TRECHO SELECIONADO:
########

O déficit do sistema previdenciário, como todo déficit público, não precisa ser eliminado se a taxa de juros for inferior à taxa de crescimento. Como estamos com alto desemprego, significativamente abaixo da plena utilização da capacidade instalada e com expectativas de inflação ancoradas, o objetivo primordial das “reformas” deve ser estimular o investimento e a produtividade.
Resende não apresenta nenhuma evidência da possibilidade de fixar a taxa de juro de 6,5% aa nominais e 2,65% aa reais, no fim de 2018, para abaixo de 1,1% de crescimento do PIB. Se a Selic for fixada em 5% aa com taxa de inflação de 3,75% aa, a taxa de juro real seria 1,2%, ou seja, no patamar da taxa de crescimento do PIB.
“Em paralelo à reforma da Previdência, deve-se fazer uma profunda reforma fiscal segundo os preceitos das finanças funcionais de Abba Lerner. O objetivo da reforma tributária não deve ser maximizar a arrecadação, mas sim o de simplificar, desburocratizar, reduzir o custo de cumprir as obrigações tributárias, para estimular os investimentos e facilitar a inciativa privada. Enquanto não houver pressão excessiva sobre a oferta e sinais de desequilíbrio externo, a carga tributária deve ser significativamente menor.
A taxa básica de juros deveria ser reduzida, acompanhada do anúncio de, a partir de agora, seria sempre fixada [em termos reais ou nominais?] abaixo da taxa nominal de crescimento da renda.
Simultaneamente, deveria-se promover a modernização do sistema monetário, substituindo as LFTs e as chamadas Operações Compromissadas (R$ 1,15 trilhão), hoje representando metade da dívida pública, por depósitos remunerados no Banco Central”.
Essa medida de substituição das operações compromissadas por esses depósitos remunerados eu acho bem-vinda, porque diminuiria substancialmente a dívida bruta.
Quando ao fim das LFTs, em uma economia historicamente instável em termos inflacionários e com alta volatilidade das taxas de juro, sou contra: os investidores, inclusive todos os trabalhadores com formação universitária com necessidade de cuidar de suas Finanças Pessoais para complementar aposentadoria, ficariam sem uma proteção pós-fixada crucial. Nesta instável economia de endividamento, renda fixa não pode ser prefixada sob o risco de a marcação-a-mercado desvalorizar os recursos para aposentadoria.
Adicionalmente, diz Resende, “seria dado acesso direto ao público, não apenas aos bancos comerciais, às reservas remuneradas no Banco Central. A modernização do sistema, com redução de custos e grandes ganhos de eficiência no sistema de pagamentos, passaria ainda pela criação de uma moeda digital do Banco Central, que abriria o caminho para um governo digital e desburocratizado”.

########

DADOS DE ORIGEM:
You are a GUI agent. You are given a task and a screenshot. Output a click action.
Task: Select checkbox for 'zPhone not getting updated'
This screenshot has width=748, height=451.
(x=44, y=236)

########

OBJETIVO A: De acordo com o trecho selecionado, qual deve ser o objetivo primordial das “reformas”?
OBJETIVO B: Troque "Selic" por "taxa básica" e reproduza a parte do trecho selecionado que começa nas palavras "O déficit do" e termina após "taxa de crescimento do PIB.".
Por favor, baseie-se somente no trecho selecionado.

RESPOSTA ESCRITA A: Estimular o investimento e a produtividade.

RESPOSTA ESCRITA B:
O déficit do sistema previdenciário, como todo déficit público, não precisa ser eliminado se a taxa de juros for inferior à taxa de crescimento. Como estamos com alto desemprego, significativamente abaixo da plena utilização da capacidade instalada e com expectativas de inflação ancoradas, o objetivo primordial das “reformas” deve ser estimular o investimento e a produtividade.
Resende não apresenta nenhuma evidência da possibilidade de fixar a taxa de juro de 6,5% aa nominais e 2,65% aa reais, no fim de 2018, para abaixo de 1,1% de crescimento do PIB. Se a taxa básica for fixada em 5% aa com taxa de inflação de 3,75% aa, a taxa de juro real seria 1,2%, ou seja, no patamar da taxa de crescimento do PIB.